- [EXERCISE GOAL]
Would you filter these records and copy every line that has the word "computer"?
##############################
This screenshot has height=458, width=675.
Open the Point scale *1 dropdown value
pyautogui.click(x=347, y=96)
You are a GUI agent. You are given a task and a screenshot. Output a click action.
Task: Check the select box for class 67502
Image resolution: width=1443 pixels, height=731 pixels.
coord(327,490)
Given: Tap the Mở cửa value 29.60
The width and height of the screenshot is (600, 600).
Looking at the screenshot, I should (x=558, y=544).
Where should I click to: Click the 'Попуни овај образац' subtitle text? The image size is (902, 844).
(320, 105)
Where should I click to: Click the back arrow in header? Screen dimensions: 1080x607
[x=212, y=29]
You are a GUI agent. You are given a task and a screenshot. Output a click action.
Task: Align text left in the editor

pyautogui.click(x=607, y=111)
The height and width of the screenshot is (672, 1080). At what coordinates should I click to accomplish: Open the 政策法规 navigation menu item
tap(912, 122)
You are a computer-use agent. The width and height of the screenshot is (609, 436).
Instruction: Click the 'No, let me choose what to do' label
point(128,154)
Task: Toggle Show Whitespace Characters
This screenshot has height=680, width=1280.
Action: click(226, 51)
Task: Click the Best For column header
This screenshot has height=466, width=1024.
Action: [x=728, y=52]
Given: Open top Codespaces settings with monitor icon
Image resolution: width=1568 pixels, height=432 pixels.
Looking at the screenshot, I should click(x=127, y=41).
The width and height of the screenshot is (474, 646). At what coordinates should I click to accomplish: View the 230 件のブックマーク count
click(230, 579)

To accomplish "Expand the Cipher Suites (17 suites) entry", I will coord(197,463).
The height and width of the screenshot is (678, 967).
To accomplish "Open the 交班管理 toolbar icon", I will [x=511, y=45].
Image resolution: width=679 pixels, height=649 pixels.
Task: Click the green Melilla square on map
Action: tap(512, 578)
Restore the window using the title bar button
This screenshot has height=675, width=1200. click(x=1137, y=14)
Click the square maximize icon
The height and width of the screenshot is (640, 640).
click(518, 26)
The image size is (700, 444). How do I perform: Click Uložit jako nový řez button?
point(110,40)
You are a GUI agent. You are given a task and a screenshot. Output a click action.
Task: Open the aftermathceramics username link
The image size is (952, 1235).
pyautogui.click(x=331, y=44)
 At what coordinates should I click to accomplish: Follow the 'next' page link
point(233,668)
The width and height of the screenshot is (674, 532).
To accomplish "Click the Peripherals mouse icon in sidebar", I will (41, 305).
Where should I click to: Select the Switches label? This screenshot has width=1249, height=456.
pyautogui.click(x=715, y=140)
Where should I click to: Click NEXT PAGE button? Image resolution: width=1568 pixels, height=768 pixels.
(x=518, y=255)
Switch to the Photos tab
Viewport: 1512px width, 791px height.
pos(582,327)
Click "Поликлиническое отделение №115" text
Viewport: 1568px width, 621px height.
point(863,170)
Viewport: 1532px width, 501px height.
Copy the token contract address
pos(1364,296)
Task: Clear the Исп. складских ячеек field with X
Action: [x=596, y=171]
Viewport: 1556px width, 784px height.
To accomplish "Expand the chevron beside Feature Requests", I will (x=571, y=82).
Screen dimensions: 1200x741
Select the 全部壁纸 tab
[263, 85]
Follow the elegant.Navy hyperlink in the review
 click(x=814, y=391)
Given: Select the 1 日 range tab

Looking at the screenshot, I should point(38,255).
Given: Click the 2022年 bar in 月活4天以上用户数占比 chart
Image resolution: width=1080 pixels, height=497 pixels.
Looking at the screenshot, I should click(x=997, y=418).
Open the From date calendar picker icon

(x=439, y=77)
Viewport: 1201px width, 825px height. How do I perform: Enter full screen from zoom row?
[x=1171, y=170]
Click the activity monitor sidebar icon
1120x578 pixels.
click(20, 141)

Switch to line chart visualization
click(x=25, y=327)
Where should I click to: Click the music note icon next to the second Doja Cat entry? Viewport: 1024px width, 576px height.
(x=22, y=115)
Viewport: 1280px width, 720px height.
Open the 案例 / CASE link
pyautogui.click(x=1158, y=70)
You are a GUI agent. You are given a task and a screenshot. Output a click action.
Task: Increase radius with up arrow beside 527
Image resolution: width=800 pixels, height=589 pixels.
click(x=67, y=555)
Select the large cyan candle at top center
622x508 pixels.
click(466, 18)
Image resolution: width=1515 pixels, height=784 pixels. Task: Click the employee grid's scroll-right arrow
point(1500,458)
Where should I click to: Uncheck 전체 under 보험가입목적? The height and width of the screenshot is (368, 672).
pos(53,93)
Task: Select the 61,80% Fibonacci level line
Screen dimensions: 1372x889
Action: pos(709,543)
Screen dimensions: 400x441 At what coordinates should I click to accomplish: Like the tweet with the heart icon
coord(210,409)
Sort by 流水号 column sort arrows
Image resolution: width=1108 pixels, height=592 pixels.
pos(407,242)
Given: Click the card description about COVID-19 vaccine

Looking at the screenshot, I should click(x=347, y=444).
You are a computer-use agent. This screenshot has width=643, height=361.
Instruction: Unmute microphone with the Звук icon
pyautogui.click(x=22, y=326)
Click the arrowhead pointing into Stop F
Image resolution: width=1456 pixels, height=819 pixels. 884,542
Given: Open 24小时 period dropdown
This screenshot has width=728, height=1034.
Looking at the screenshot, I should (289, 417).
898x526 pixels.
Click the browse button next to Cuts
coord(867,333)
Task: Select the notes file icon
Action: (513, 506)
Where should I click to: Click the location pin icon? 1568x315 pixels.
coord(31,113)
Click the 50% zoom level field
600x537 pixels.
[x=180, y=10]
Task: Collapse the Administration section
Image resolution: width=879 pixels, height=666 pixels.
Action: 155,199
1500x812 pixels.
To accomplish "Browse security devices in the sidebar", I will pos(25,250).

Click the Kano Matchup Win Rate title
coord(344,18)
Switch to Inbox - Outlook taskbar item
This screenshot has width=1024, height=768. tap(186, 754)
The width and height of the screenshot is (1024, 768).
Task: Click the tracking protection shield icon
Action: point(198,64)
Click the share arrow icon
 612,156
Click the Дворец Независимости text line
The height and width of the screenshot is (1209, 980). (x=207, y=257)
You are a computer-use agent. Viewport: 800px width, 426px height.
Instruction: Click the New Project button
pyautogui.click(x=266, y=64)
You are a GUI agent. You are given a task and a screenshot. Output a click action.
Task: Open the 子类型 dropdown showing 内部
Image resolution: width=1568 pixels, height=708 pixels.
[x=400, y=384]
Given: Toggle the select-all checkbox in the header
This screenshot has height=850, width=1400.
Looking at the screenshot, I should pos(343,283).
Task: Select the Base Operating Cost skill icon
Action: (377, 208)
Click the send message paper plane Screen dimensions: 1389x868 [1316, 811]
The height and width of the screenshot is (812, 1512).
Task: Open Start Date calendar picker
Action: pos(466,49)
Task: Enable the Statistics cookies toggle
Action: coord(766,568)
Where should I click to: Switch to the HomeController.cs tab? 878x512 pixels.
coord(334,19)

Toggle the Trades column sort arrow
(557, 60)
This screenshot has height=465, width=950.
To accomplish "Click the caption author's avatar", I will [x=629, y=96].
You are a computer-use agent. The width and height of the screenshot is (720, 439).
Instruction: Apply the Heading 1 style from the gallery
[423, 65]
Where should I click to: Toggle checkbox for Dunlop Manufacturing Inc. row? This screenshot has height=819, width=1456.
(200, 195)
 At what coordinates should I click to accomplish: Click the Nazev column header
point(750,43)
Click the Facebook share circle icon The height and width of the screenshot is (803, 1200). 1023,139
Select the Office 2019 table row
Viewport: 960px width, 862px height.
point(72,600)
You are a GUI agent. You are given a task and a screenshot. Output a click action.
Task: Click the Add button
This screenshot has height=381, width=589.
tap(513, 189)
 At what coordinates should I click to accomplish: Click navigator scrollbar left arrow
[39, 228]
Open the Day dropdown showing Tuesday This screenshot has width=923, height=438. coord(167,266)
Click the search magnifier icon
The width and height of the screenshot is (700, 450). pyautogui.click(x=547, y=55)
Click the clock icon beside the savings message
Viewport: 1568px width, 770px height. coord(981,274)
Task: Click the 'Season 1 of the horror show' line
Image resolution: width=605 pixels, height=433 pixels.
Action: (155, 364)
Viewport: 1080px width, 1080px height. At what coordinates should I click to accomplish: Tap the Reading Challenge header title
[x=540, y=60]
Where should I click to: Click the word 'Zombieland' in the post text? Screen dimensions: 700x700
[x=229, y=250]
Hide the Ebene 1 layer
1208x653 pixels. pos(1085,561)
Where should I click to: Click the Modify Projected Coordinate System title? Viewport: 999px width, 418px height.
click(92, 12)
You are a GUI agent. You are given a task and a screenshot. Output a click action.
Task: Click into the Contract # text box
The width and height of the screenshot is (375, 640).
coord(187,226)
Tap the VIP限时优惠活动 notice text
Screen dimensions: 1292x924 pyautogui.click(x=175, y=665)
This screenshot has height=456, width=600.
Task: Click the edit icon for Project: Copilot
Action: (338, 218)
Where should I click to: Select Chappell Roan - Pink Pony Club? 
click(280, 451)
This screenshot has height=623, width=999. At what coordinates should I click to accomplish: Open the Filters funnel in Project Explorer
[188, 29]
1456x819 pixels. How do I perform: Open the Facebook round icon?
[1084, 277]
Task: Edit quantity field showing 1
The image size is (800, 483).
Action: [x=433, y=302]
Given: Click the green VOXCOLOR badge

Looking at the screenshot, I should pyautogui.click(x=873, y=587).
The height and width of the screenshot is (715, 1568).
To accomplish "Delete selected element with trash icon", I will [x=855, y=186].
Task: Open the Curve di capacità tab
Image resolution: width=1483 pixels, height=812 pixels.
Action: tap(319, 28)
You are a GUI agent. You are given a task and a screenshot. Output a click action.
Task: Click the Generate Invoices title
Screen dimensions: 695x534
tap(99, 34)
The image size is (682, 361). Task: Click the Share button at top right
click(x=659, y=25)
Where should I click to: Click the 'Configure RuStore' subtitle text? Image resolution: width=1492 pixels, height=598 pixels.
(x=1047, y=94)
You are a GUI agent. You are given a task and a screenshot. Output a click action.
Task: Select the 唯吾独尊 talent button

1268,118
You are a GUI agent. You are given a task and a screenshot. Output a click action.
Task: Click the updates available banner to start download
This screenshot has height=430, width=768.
##############################
- [COMPLETED EXERCISE]
You are a computer-use agent. The width and height of the screenshot is (609, 436).
You are a computer-use agent. This screenshot has width=643, height=361.
You are a computer-use agent. Viewport: 800px width, 426px height.
You are a computer-use agent. The width and height of the screenshot is (720, 439).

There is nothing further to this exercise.